Beth DuFault, an Assistant Professor of Business, Researches the 'Datafication' of Society

Beth DuFault is an assistant professor of marketing.

ALBANY, N.Y. (Dec. 4, 2018) – A bad credit score can prevent someone from renting or buying a home, taking out a loan or making major purchases, among many other, less direct consequences.

A low score can also influence a person’s sense of identity and self-worth. In a study co-led by Beth DuFault, an assistant professor of marketing, researchers analyzed a decade’s worth of consumer posts in online, credit-rebuilding forums. The research team observed a phenomenon in which consumers developed and shared with others a personal narrative of changing identity based on the numbers, according to DuFault.

In other words, she said individuals began reconciling the metrics ascribed to them as reflections of their personal identity.

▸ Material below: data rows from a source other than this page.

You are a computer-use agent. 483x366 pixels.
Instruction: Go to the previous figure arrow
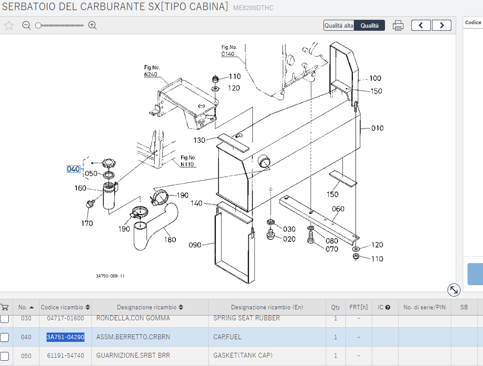(x=421, y=25)
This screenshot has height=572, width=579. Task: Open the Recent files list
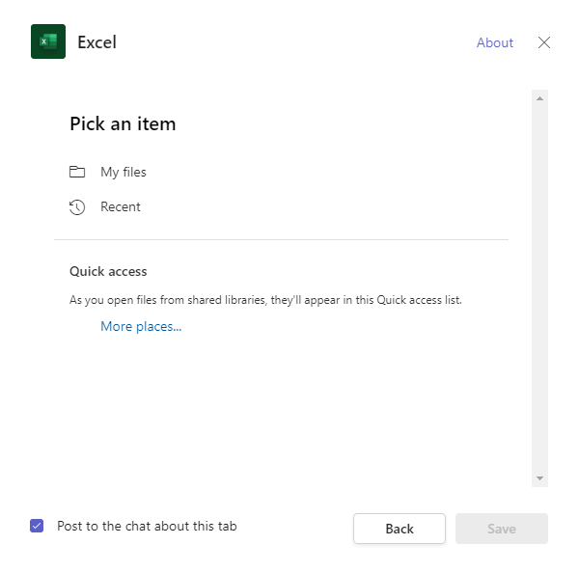point(105,206)
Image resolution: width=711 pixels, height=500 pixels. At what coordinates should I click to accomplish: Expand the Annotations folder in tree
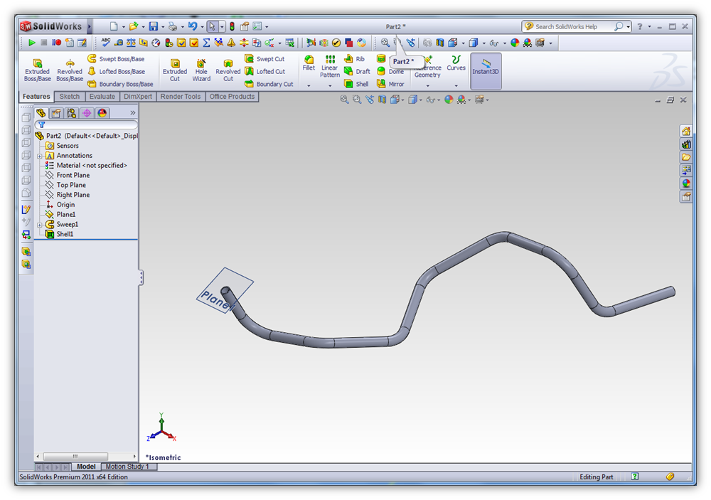(x=40, y=156)
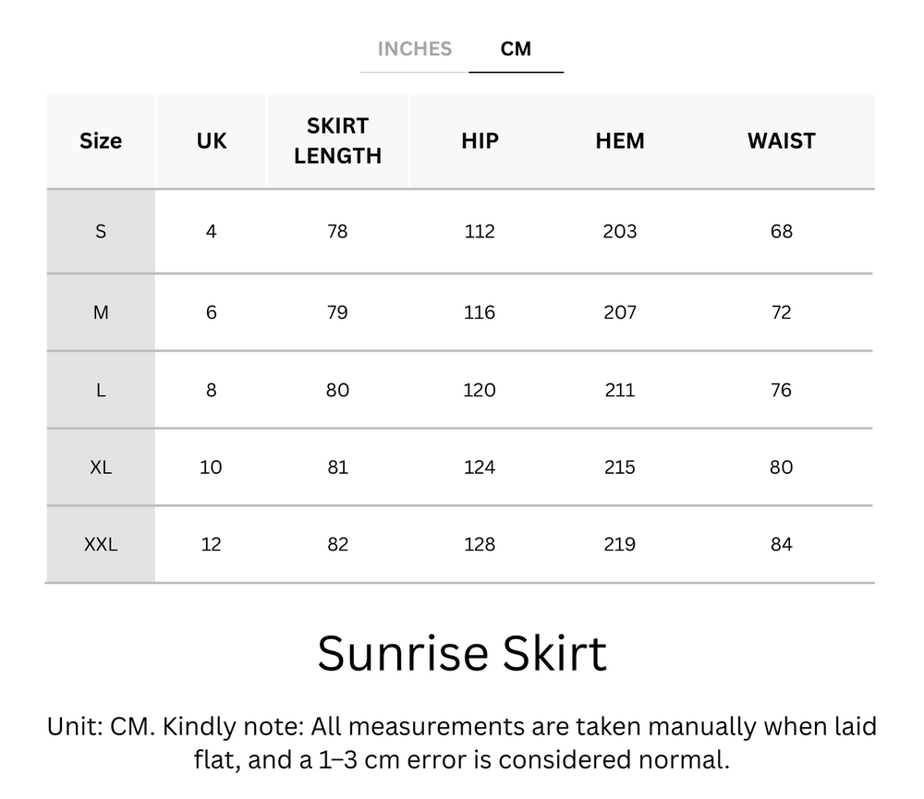This screenshot has width=924, height=799.
Task: Click the hem value 211 for size L
Action: tap(619, 390)
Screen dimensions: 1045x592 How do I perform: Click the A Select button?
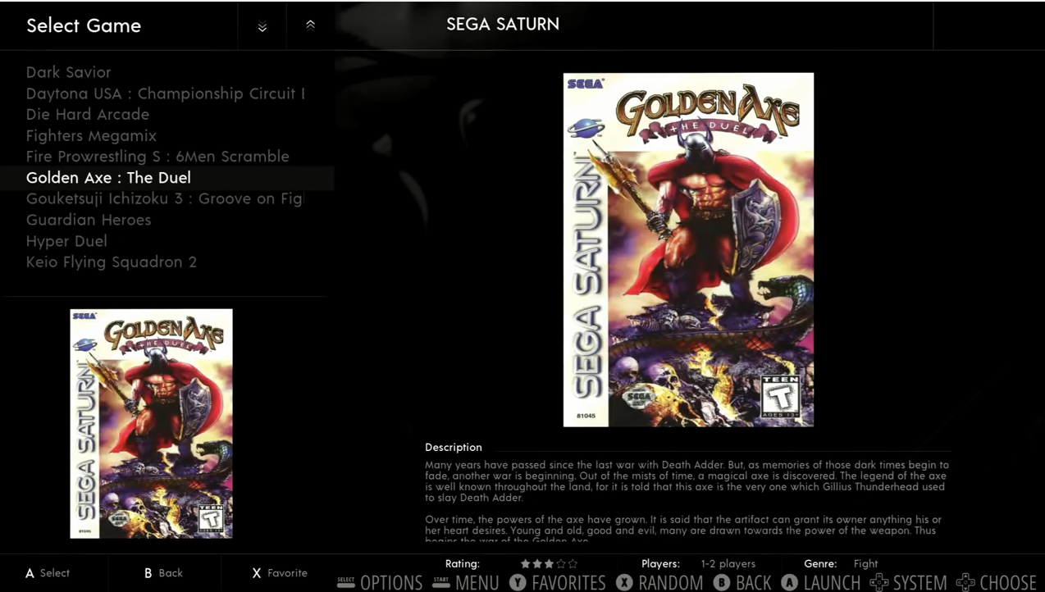pos(48,573)
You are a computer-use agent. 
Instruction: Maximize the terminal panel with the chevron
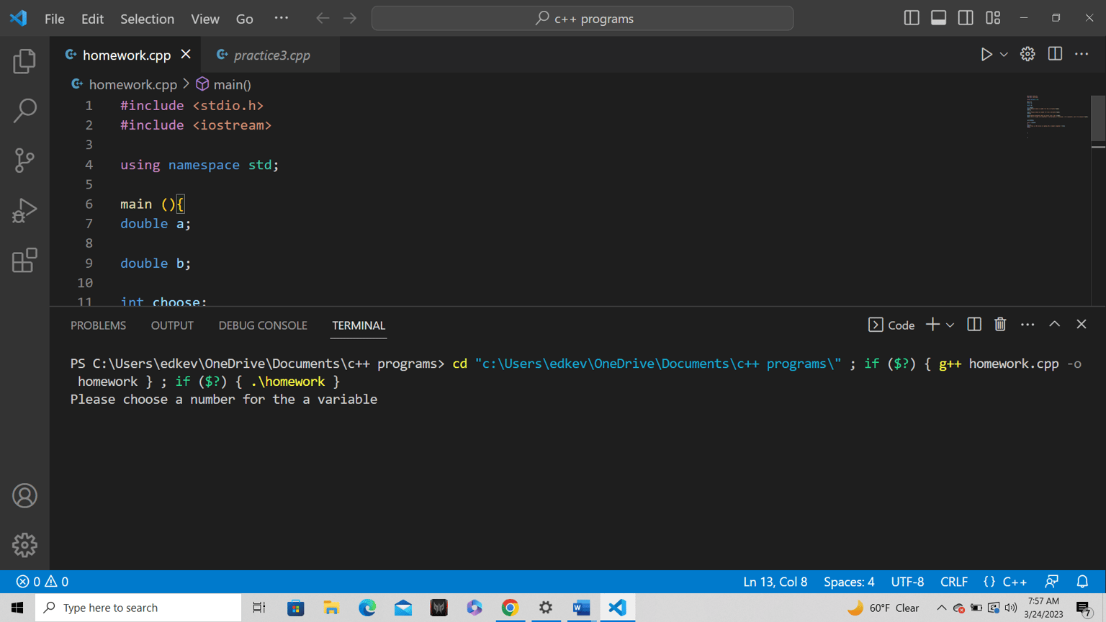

“What we saw happening is people who have had problems with credit go to market for resources to improve their credit scores, and then over time, feel that their numbers are themselves,” said DuFault, who examined forum posts published from 2007 through 2017 on public forums (the forums were given pseudonyms although publicly available). “These consumers did not see themselves as living in a dystopian, ‘black-mirror society,’ even though their credit scores created a lot of life difficulties. They appeared to accept this numerical identity willingly because they had a sense of control to improve them with these market mechanisms.”

A Culture Defined by Metrics

DuFault, who teaches in the School of Business, said the pattern the research identified is part of a broader technological trend of “datafication,” which scholars and market analysts define as the transformation of human processes and activities into metrics and other forms of quantifiable data.

“We live in a society that has complete trust in numbers. We see more and more datafied institutions assigning ‘scores’ to consumers with predictive analytics,” she said. “And consumers are internalizing these scores. Green scores. Health scores. Academic scores. Popularity scores. Financial scores. I think we need to problematize a little bit this assurance in algorithmic quantification.”

In addition to thinking about how institutions use data to score consumers, and how consumers incorporate these quantifications as part of their identities and self-narratives, DuFault suggested that a focus is needed on increasing consumer and student data literacy.

DuFault co-wrote the study with John Schouten, a professor of social enterprise at Memorial University of Newfoundland.

The study, “Self-quantification and the datapreneurial consumer identity,” was published the journal Consumption Markets & Culture in September 2018.